Aircraft flight displays continue to advance in sophistication, achieving increasingly higher levels of information density and, consequently, presenting a greater amount of visual information to be perceived and understood by the operator. In many applications, it is important that visual displays provide a proper cognitive mapping between what the operator is trying to achieve and the information available to accomplish the task. As a result, such systems increasingly utilize human-factor design principles in order to build instrumentation and controls that work cooperatively with human operators. Accordingly, the Federal Aviation Administration (FAA) has promulgated a number of standards and advisory circulars relating to flight instrumentation. More particularly, Title 14 of the U.S. Code of Federal Regulations, Federal Aviation Regulations (FAR) Part 25, Sec. 25.1321 et seq. provides guidelines for arrangement and visibility of instruments, warning lights, indicators, and the like. Similarly, detailed guidelines related to electronics displays can be found in FAA Advisory circular 20-88A, Guidelines on the Marking of Aircraft Powerplant Instruments (September 1985).
One area in particular that has not profited in advances in graphical user interfaces is the field of flight deck information systems, such as aircraft flight management systems (FMS). Current flight decks typically are designed with separate, dedicated controllers for avionics interface, such as, for example, radios, FMS, weather radar, display controllers, and the like. These controllers typically are installed in various locations across the flight deck and are operated by push buttons contained on the controller device.

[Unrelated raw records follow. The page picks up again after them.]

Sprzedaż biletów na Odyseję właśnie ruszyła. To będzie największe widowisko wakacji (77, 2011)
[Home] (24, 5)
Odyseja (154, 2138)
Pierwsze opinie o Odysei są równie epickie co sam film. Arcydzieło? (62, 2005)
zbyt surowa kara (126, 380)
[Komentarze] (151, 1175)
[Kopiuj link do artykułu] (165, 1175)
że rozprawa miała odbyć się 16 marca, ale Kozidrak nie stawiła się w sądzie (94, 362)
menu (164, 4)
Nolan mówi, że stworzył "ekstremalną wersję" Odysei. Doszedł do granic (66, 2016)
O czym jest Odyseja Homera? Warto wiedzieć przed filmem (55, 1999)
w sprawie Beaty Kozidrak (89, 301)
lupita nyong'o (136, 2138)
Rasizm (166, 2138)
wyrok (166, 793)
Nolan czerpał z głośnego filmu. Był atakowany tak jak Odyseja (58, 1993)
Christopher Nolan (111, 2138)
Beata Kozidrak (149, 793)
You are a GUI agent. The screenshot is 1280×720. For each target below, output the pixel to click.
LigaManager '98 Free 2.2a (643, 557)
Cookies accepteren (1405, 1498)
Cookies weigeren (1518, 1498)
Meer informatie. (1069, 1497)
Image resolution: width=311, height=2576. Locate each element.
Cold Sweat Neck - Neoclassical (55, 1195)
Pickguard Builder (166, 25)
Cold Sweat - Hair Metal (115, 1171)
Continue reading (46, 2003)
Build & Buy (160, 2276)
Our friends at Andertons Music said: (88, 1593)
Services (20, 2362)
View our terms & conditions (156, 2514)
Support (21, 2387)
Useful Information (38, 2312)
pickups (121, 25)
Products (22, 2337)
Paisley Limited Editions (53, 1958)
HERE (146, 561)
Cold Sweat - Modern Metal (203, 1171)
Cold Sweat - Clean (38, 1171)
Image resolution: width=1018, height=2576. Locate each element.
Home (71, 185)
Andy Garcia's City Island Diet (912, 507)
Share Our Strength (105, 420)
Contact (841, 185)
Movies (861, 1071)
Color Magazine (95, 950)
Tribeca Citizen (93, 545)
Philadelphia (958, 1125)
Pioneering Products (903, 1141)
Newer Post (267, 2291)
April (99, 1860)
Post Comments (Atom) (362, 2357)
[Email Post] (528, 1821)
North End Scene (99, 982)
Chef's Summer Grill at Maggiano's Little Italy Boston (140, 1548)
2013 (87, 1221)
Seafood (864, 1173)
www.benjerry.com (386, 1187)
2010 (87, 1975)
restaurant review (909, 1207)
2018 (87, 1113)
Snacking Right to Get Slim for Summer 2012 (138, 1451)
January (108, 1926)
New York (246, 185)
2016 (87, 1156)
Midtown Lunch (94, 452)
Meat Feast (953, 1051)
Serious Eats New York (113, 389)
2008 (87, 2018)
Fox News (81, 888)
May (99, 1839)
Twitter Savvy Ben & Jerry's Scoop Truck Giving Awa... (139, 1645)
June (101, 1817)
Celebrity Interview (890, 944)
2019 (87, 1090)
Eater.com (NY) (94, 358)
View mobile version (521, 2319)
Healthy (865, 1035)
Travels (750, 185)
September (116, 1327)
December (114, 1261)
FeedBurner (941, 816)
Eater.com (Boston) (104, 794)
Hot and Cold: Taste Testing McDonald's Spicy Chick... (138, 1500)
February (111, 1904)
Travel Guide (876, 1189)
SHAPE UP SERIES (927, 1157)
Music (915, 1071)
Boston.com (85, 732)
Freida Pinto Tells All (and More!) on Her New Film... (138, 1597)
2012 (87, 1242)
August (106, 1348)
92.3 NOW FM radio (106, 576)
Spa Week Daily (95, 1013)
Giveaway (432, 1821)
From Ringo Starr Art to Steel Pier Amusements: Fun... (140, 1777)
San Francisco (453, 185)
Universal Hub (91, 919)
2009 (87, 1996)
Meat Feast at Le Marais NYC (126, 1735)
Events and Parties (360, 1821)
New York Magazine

Although current-generation FMS systems generally have a dedicated controller and display called the MCDU (Multifunction Control Display Unit), flight plan entry and editing continues to be performed using cumbersome, text-based techniques that have not changed significantly in the last decade. As a result, flight crews frequently complain that current flight management systems (FMS) are non-intuitive, difficult to interpret, and require too much “heads-down” time. Indeed, due to the high cockpit workload involved, many flight crews abandon the FMS altogether, choosing instead to fly the aircraft using the autopilot.
Systems and methods are therefore needed to overcome these and other limitations of the prior art. Specifically, there is a long felt need for an interface to flight deck information systems that is intuitive and easy to use, and which enables flight crew members to easily and effectively enter and modify data displayed by the aircraft flight deck. Further, there is a long felt need for an interface to aircraft flight deck information systems that substantially centralizes avionics controls within one controller and decreases flight crew “heads-down” time.